What to work on: Set down, word for word, the lines in the items below from the one containing "This screenshot has width=1282, height=742." through the one containing "Check the BZG03C15G row checkbox", including both of those lines.

Records to use:
● ● ● ●

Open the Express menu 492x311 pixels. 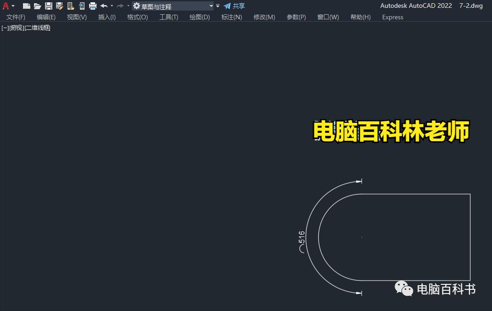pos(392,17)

● ● ● ●

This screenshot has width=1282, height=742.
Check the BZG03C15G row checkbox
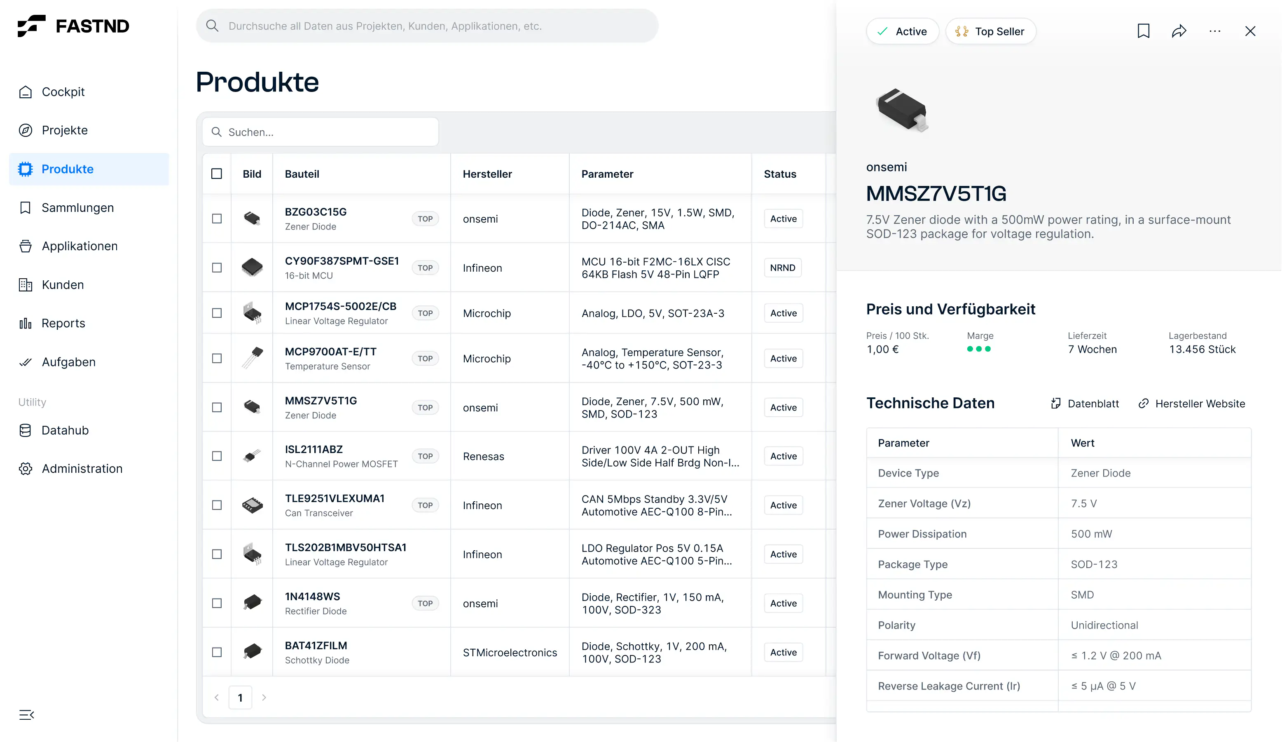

● ● ● ●

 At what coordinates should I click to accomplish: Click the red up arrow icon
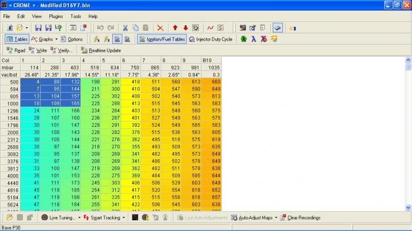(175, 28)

● ● ● ●

Finished answer:
This screenshot has width=1282, height=742.
Check the BZG03C15G row checkbox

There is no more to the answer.